CVE-2022-22223

Name of the Vulnerable Software and Affected Versions Juniper Networks Junos OS on QFX10000 Series versions prior to 15.1R7-S11 Juniper Networks Junos OS on QFX10000 Series 18.4 versions prior to 18.4R2-S10, 18.4R3-S10 Juniper Networks Junos OS on QFX10000 Series 19.1 versions prior to 19.1R3-S8 Juniper Networks Junos OS on QFX10000 Series 19.2 versions prior to 19.2R3-S4 Juniper Networks Junos OS on QFX10000 Series 19.3 versions prior to 19.3R3-S5 Juniper Networks Junos OS on QFX10000 Series 19.4 versions prior to 19.4R2-S6, 19.4R3-S7 Juniper Networks Junos OS on QFX10000 Series 20.1 versions prior to 20.1R3-S3 Juniper Networks Junos OS on QFX10000 Series 20.2 versions prior to 20.2R3-S3 Juniper Networks Junos OS on QFX10000 Series 20.3 versions prior to 20.3R3-S2 Juniper Networks Junos OS on QFX10000 Series 20.4 versions prior to 20.4R3-S4 Juniper Networks Junos OS on QFX10000 Series 21.1 versions prior to 21.1R3 Juniper Networks Junos OS on QFX10000 Series 21.2 versions prior to 21.2R3-S3 Juniper Networks Junos OS on QFX10000 Series 21.3 versions prior to 21.3R3-S1

Description The issue is related to an Improper Validation of Specified Index, Position, or Offset in Input weakness in Juniper Networks Junos OS on QFX10000 Series devices. This weakness allows an attacker to cause a Denial of Service (DoS) condition by sending certain IP packets, affecting both IPv4 and IPv6 packets. The packets can be destined to the device or be transit packets. To identify a potential compromise, administrators can use specific commands to check for backpressured output and tail drops on the interface queue.

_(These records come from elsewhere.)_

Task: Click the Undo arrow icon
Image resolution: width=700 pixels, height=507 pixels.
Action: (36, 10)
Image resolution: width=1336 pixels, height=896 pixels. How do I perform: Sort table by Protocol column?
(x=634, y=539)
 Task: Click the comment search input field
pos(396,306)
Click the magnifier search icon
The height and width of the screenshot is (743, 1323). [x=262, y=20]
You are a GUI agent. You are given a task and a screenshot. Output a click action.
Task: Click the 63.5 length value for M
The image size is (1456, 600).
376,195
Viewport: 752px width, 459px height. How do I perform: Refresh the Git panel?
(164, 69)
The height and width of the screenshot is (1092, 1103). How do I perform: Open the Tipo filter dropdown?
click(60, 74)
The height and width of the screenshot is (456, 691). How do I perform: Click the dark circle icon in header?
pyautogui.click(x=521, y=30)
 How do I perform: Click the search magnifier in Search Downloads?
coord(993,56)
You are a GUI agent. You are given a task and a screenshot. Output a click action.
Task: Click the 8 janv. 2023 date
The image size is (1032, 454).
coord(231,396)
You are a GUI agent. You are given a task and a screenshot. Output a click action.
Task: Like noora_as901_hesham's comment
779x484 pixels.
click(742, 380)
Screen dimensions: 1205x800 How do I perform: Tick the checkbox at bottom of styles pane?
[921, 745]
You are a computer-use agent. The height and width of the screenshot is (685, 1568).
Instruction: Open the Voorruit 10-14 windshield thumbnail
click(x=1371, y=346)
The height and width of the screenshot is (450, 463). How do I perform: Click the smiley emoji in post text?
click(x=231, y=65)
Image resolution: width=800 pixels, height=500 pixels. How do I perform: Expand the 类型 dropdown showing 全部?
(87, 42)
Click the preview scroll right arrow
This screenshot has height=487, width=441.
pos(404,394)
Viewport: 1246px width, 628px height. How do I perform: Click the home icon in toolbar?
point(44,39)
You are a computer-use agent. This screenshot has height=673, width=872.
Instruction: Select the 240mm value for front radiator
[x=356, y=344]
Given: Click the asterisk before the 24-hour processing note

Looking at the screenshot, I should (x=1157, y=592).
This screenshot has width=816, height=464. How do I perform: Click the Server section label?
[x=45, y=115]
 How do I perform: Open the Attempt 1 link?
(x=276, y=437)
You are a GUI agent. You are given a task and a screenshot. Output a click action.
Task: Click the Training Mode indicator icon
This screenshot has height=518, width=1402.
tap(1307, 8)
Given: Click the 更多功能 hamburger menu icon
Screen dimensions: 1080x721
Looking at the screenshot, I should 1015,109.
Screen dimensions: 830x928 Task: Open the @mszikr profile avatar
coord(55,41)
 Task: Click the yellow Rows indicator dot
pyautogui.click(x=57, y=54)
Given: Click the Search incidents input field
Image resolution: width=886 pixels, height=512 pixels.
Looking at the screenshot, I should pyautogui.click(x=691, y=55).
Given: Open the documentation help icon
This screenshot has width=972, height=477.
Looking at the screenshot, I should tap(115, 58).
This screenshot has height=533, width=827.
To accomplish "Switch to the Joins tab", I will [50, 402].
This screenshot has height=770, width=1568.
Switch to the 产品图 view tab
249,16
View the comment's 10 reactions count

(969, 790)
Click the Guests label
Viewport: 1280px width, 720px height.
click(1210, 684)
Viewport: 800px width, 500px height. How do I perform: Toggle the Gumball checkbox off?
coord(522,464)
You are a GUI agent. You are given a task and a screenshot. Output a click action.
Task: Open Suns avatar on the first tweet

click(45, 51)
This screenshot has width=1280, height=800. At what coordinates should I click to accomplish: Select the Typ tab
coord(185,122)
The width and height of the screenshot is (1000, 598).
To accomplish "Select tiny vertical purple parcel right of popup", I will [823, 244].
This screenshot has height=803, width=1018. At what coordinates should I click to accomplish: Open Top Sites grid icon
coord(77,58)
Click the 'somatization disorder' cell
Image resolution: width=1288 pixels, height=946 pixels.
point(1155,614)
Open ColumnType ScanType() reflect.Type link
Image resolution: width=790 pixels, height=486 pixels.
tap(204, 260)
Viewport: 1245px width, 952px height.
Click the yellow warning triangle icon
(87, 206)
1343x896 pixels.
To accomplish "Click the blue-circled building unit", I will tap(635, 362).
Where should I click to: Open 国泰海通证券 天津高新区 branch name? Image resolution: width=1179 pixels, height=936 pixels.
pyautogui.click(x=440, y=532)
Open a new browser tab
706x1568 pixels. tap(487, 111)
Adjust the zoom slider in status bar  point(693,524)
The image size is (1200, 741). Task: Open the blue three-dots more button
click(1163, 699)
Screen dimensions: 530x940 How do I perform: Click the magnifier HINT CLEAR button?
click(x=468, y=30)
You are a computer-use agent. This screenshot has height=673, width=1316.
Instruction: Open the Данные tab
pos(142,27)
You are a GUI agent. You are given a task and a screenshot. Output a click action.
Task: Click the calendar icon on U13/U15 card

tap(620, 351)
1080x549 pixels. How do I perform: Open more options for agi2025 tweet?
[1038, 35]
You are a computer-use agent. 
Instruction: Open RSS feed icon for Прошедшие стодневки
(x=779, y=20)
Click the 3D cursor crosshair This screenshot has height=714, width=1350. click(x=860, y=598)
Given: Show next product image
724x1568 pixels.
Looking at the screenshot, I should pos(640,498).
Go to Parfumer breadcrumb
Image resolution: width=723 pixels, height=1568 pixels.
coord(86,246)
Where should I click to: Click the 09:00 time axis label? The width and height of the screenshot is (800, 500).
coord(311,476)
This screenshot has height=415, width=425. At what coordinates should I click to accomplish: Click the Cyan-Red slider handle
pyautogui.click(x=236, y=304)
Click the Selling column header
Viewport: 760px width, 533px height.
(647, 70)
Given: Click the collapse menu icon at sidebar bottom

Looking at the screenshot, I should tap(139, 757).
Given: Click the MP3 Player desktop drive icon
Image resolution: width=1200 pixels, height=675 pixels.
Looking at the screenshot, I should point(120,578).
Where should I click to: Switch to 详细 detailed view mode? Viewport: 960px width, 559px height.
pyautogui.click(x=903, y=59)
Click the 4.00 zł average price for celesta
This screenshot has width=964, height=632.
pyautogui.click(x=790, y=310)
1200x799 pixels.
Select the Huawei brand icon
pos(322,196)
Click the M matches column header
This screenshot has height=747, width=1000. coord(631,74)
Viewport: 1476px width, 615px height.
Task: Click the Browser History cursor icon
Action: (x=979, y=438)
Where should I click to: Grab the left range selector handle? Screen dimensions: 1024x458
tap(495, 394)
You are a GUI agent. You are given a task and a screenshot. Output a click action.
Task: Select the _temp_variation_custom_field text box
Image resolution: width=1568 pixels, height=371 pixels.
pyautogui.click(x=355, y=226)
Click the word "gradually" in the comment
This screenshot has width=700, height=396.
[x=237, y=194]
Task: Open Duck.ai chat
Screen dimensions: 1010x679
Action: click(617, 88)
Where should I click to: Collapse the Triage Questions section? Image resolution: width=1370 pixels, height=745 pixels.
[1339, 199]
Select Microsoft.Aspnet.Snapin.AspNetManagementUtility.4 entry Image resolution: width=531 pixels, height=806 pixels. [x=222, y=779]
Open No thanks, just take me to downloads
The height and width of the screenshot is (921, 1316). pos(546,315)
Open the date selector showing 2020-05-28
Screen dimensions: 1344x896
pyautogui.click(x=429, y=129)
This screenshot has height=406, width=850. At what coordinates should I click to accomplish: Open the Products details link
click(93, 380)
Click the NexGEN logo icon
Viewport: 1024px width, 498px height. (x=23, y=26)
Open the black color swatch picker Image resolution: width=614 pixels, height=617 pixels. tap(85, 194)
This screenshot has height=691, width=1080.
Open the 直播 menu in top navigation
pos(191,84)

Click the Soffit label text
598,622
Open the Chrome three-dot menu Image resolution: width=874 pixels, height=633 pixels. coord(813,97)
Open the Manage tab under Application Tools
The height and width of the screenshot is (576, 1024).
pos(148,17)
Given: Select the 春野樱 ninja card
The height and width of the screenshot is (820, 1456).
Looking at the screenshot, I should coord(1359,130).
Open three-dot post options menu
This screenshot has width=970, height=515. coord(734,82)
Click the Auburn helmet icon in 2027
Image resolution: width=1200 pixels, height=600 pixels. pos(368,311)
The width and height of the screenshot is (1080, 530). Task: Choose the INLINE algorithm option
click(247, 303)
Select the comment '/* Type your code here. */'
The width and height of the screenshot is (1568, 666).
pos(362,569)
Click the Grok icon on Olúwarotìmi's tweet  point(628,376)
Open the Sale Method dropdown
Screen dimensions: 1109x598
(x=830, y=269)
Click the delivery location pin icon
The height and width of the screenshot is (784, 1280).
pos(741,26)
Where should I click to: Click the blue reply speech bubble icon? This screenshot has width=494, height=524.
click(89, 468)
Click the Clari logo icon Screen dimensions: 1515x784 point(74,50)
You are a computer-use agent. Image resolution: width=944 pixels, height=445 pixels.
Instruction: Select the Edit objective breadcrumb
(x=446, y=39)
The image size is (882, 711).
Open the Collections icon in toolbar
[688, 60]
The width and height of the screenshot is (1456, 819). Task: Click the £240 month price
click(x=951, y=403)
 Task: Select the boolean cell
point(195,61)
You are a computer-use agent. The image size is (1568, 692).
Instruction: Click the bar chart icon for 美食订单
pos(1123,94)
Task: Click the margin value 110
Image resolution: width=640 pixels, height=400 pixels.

Recommendations For devices such as the QFX10008 with line cards, restart the line cards to restore service. For devices such as the QFX10002, restart the PFE service or reboot the device to restore service. Update to a version of Juniper Networks Junos OS that is not affected by this issue. As a temporary workaround, consider restricting access to the vulnerable interfaces until a patch is available.